J1リーグデビューはプロ1年目、万博記念競技場でのアルビレックス新潟戦。ボランチでの出場だった。写真提供️/ガンバ大阪
J1リーグデビューはプロ1年目、万博記念競技場でのアルビレックス新潟戦。ボランチでの出場だった。写真提供️/ガンバ大阪

 当時のガンバは、05年のJリーグ初優勝を機に、強豪クラブとしての地位を確立していた時代。同じポジションには、遠藤保仁をはじめ、明神、橋本英郎ら、日本を代表するボランチが揃っていたものの気後れする様子は一切なく、話を聞くたびに「試合に出たい」「試合に出なきゃ面白くない」と繰り返していたのも懐かしい。

 もっとも、そこからの3年間は思うように試合に絡めず、倉田は10年、J2リーグのジェフ千葉への期限付き移籍を決断する。ステージを下げることや慣れ親しんだ青黒のユニフォームを脱ぐことに迷いはなく、まずは自分のプレースタイルを取り戻し、公式戦のピッチで輝くことが先決だと考えた。

「何かを変えなあかん。このままだとサッカー人生が終わってしまう」

 そしてその千葉で過ごした1年間は倉田の大きな転機になる。リーグ開幕戦で移籍後初ゴールを刻めたことも自信になった。

「ガンバでの最初の3年間はボランチでプレーすることが多かったけど、千葉でサイドハーフに据えられたことでユース時代に身につけたドリブルの感覚を取り戻せた。何より気持ちの部分でがんじがらめになっていた息苦しさから解放された。久しぶりにサッカーをしているという実感が持てて、めっちゃ楽しかった」

 結果的にこの年、彼はJ2リーグ29試合に出場し8得点。走る力を備えながらチームで2番目に多いゴールを刻むと、翌年は再び期限付き移籍でJ1リーグのセレッソ大阪に戦いの場を移す。

「まさか自分がセレッソのユニフォームを着ることになるとは思ってもみなかったけど、今はとにかく結果を残しながら自分を成長させることが先決だと思いました」

 その中で、前年度から1つ上がったステージでも再び開幕戦で移籍後初ゴールを奪った倉田は、以降も清武弘嗣(現サガン鳥栖)、乾貴士(現清水エスパルス)ら、名だたる攻撃陣との競争を力にしながら結果を残し続け、33試合10得点と、チーム最多タイの数字で存在感を際立たせる。ガンバに復帰したのはその翌年、12年だ。

「11年のAFCチャンピオンズリーグでガンバと対戦した時に、めちゃめちゃ強かったんです。以前、ガンバに在籍していた時は紅白戦をしていても『俺も試合に出れば通用する』って思っていたのに、いざ公式戦で向き合ったガンバは別物で、パス回しも安定していたし、90分を通してチームが全く崩れない感じもした。振り回されて、時計の針が進むにつれて自分がどんどん消耗されていったのも覚えています。だからこそ、自分がその競争に割っていけるのかを含めて、このタイミングで復帰すべきか相当悩みました。でも、以前のガンバでの3年間があまりに悔しすぎたし、期限付き移籍中もずっとその思いが心の奥底にあったので。それを払拭するためにもガンバに戻って、ガンバで結果を残すしかないと思いました。ここで自分を示せなければ二度とガンバのユニフォームは着られないという覚悟もありました」

> **保存データ**
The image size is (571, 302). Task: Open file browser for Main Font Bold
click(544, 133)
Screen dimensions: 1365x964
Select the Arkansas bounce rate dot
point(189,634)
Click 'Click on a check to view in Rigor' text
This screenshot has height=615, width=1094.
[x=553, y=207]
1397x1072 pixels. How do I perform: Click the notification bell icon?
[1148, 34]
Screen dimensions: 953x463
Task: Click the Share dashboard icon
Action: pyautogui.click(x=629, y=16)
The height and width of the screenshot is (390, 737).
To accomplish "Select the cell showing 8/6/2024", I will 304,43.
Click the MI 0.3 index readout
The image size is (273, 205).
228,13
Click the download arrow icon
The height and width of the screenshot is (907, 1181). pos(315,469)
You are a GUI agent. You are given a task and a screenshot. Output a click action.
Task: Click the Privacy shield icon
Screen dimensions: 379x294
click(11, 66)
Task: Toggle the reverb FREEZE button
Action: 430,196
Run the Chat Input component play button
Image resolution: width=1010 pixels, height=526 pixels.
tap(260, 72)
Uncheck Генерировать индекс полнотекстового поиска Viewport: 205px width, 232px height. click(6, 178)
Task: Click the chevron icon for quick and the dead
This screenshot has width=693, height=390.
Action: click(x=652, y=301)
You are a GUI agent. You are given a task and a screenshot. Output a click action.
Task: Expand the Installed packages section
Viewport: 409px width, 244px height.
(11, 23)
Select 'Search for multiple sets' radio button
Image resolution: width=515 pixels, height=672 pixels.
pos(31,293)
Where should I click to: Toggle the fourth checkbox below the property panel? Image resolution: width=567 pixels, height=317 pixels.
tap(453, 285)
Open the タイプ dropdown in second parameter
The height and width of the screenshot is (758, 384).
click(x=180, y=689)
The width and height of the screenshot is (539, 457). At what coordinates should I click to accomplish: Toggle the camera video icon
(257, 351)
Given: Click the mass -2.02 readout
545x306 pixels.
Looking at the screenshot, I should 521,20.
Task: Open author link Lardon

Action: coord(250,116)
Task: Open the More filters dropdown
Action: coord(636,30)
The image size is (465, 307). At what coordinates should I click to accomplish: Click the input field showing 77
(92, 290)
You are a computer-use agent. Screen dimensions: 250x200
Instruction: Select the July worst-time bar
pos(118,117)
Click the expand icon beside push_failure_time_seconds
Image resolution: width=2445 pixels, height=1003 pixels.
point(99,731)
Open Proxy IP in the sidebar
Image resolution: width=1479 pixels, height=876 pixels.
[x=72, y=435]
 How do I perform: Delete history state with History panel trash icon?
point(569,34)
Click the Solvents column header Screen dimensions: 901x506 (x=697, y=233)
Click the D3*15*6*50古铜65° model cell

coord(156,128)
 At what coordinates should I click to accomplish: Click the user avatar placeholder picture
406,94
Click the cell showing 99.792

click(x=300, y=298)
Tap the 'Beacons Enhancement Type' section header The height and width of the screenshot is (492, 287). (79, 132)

> **依頼内容**
[1] 倉田の経歴を扱った本文抜粋によると、ジェフ千葉に在籍した年に彼はJ2リーグで何試合に出場し、何得点を挙げましたか？
[2] 倉田の経歴を扱った本文抜粋を、最後の文の後から書き進めてください。

> **回答一覧**
[1] 29試合に出場し、8得点を挙げました。

[2]
 決意を数字で示すかのごとく、倉田はその復帰イヤーに31試合7得点と気を吐く。残念ながらこの年、ガンバはJ1リーグ最多得点を記録しながらJ2に降格するという屈辱を味わったが、彼がピッチで魅せたパフォーマンスは紛れもなく成長を示すものだった。

ガンバに復帰した12年は千葉時代と同じ背番号14。コンスタントにピッチに立ち、成長をアピールした。写真提供️/ガンバ大阪
ガンバに復帰した12年は千葉時代と同じ背番号14。コンスタントにピッチに立ち、成長をアピールした。写真提供️/ガンバ大阪

■志願して手に入れた『10』。キャリアを積み上げる中で備わった、主軸としての自覚。

 キャリアを重ねるごとにガンバでの存在感を大きくしていった倉田が『10』を志願したのは17年だ。16年夏に、同じ高槻市出身のアカデミーの先輩で、長くこの番号を背負ってきた二川孝広がチームを離れた中で、自分にプレッシャーをかける。その責任と喜びは自身に流れる青黒の血に強く訴えかけた。

「自分から背負いたいと志願しておきながら、フタさん(二川)がガンバで残してきた結果を考えたら、めちゃめちゃ重いです。でも一方で、小学校のときに初めてつけてからずっと憧れていた番号なので。洗濯物のカゴとかに『倉田10』と書かれているだけでめちゃめちゃテンションが上がって、嬉しかったりもします (笑)。とはいえ、つけて終わりではないので。この先もずっと、背負い続けていくためにはそれに相応しい結果がいる。ちょっとやそっとの活躍では、フタさんが植え付けたガンバの『10』の記憶を塗り替えられない。『10番・倉田秋』として認めてもらえるようにしっかり活躍して、ガンバを勝たせられる選手になっていきたいです」

 当時、28歳。すでにチームの主軸選手の一人だと見られていたとはいえ、その頃はまだ倉田より年齢が上の選手も数多く在籍していたからだろう。どちらかというと、自身のプレーに目を向けることが多かった気もするが、30代に突入する前後から、そのマインドに変化を感じることが増える。年長選手が一人、二人といなくなり、また金正也、米倉恒貴(千葉)、長沢駿(大分トリニータ)、藤春廣輝(FC琉球)ら、同期で仲の良かったメンバーもチームを離れていく中で、期する思いもあったのかもしれない。

 特に20年夏に長きにわたってガンバの象徴だった、遠藤がガンバを離れて以降は、以前からの優しくて仲間想いの素顔により『ガンバを強くするため』のリーダーとしての責任や風格が備わるようになった印象もある。特に、それはチームが苦しい状況に追いやられた時ほど際立った。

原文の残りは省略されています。